▶ **Supplied records**
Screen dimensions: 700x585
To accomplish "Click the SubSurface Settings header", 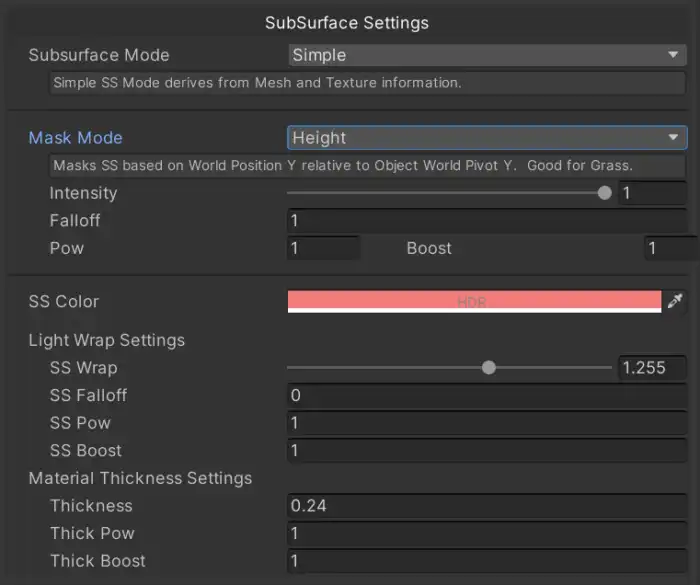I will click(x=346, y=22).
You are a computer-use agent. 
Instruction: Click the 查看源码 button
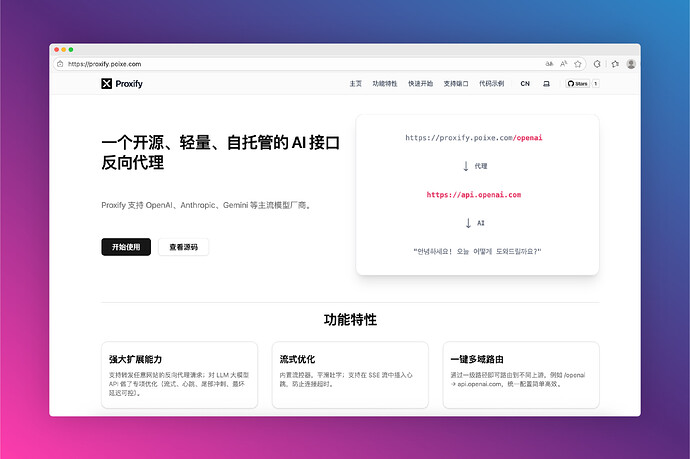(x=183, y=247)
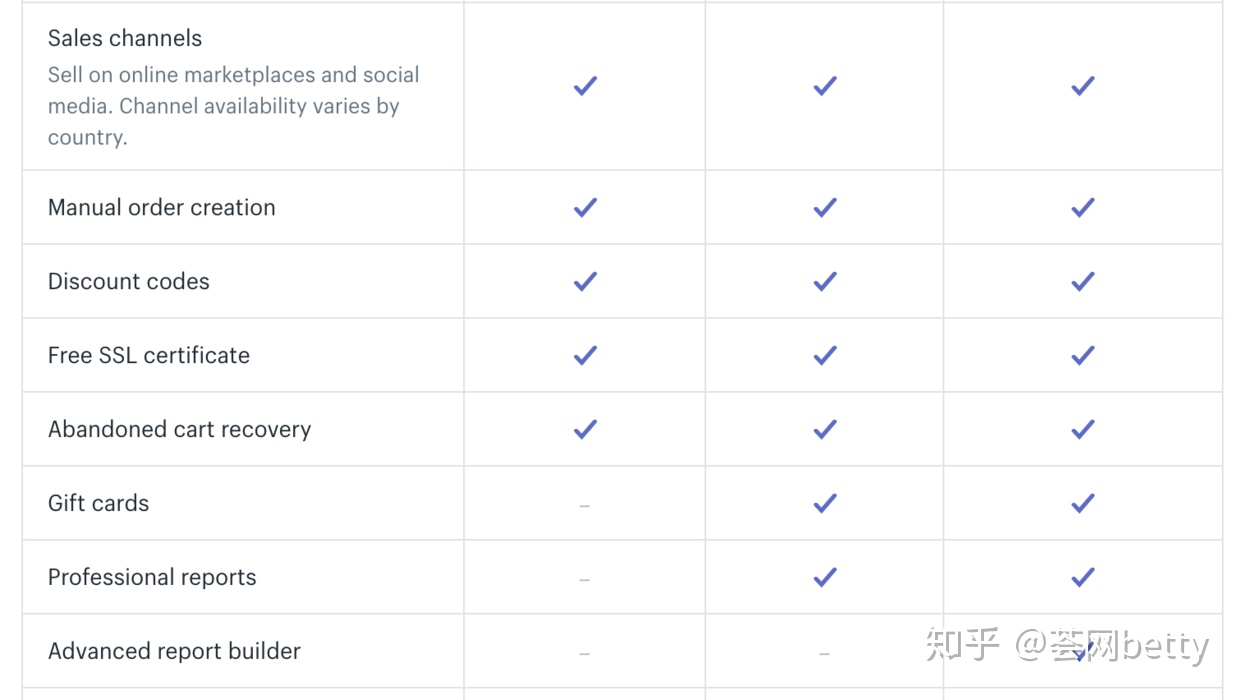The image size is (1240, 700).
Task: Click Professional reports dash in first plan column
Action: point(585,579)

▶ **Your goal**
In the answer, retype exactly and only the lines from the one holding "You are a computer-use agent." through the end of the listing, keeping both ends and dropping every picture.

▶ **Expected answer**
You are a computer-use agent. 
Instruction: Click the 查看源码 button
(x=183, y=247)
The image size is (1240, 700).
Task: Click Professional reports dash in first plan column
Action: point(585,579)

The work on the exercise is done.